§ DATA PROVIDED:
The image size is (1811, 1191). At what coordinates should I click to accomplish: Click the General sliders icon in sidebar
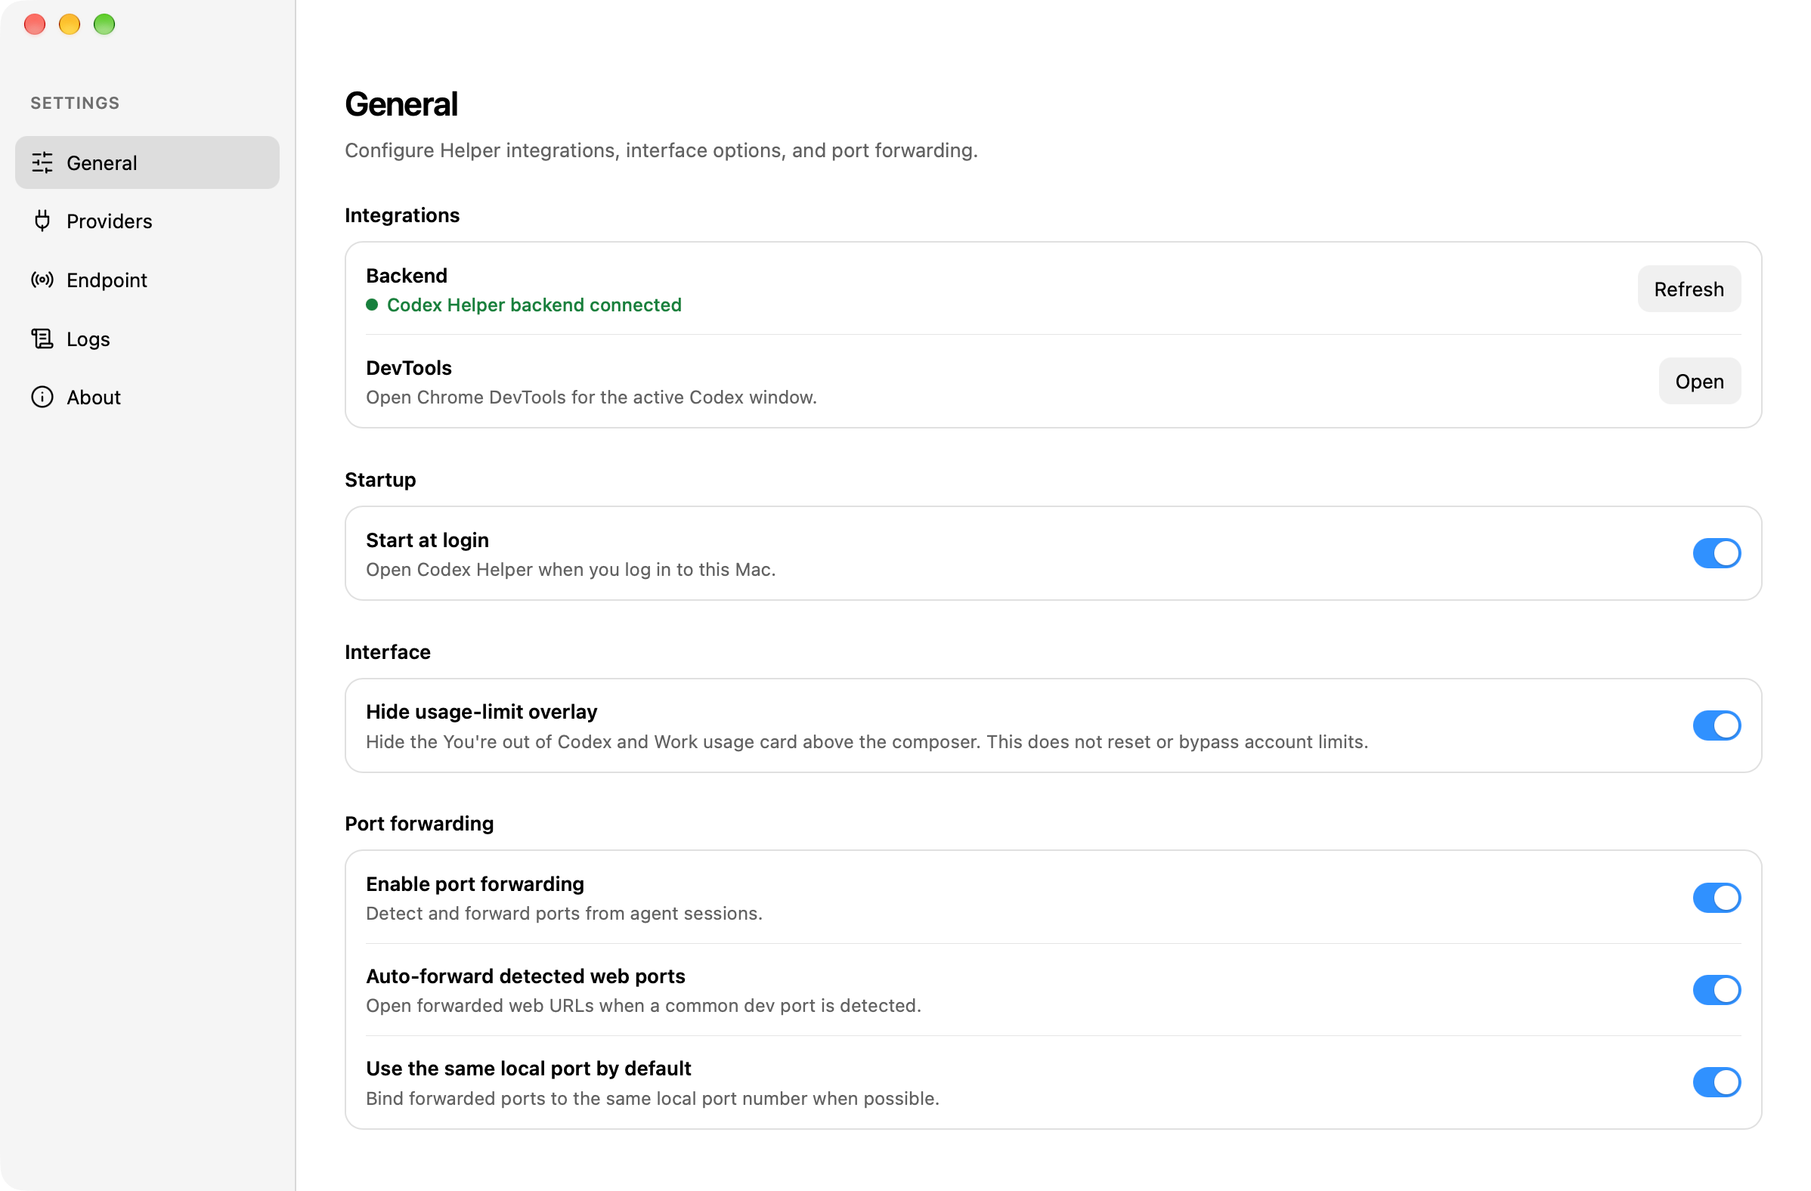42,162
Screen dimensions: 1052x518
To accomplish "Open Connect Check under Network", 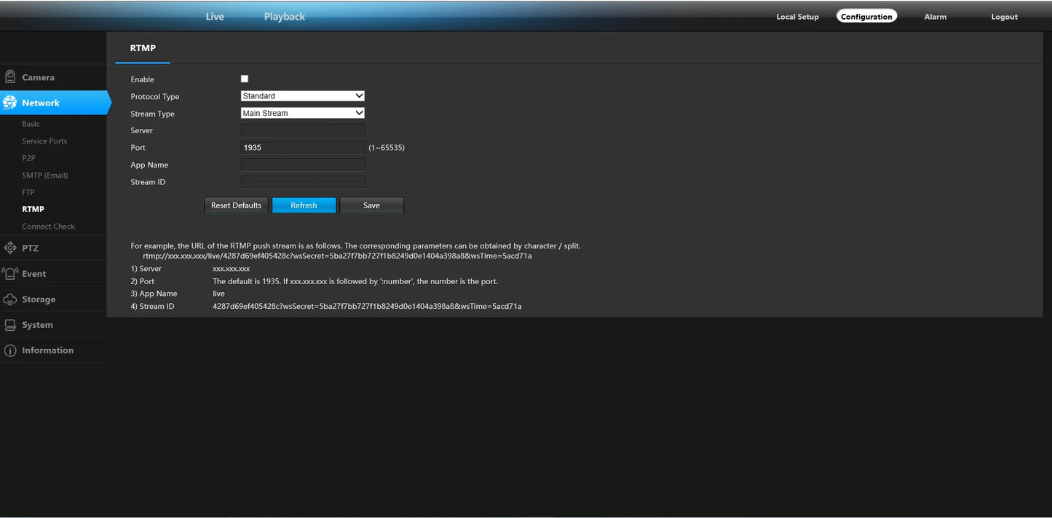I will point(48,227).
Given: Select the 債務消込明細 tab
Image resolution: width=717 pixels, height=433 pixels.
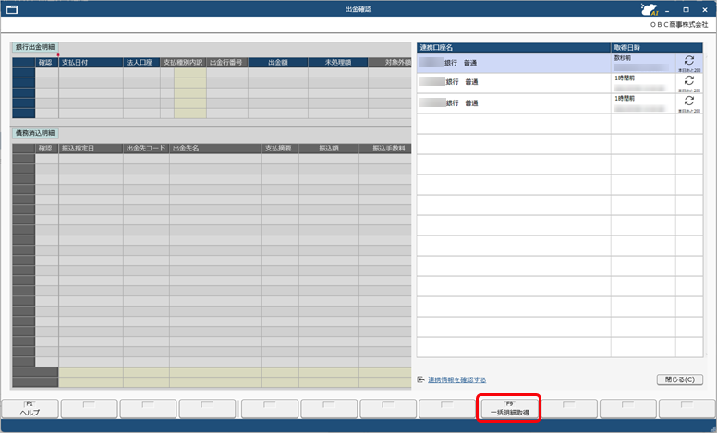Looking at the screenshot, I should [x=35, y=133].
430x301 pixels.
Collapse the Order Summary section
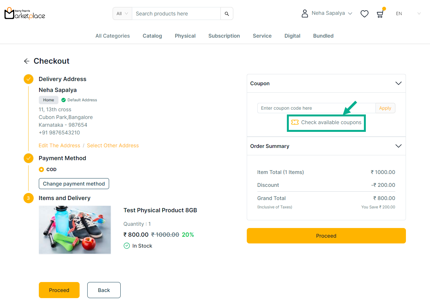tap(398, 146)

§ INSTRUCTIONS TO FOLLOW: In the records above, locate the line with "430x301 pixels."; output it and each line after it through the last one, exactly, omitting pictures.

§ EXERCISE RESPONSE:
430x301 pixels.
Collapse the Order Summary section
tap(398, 146)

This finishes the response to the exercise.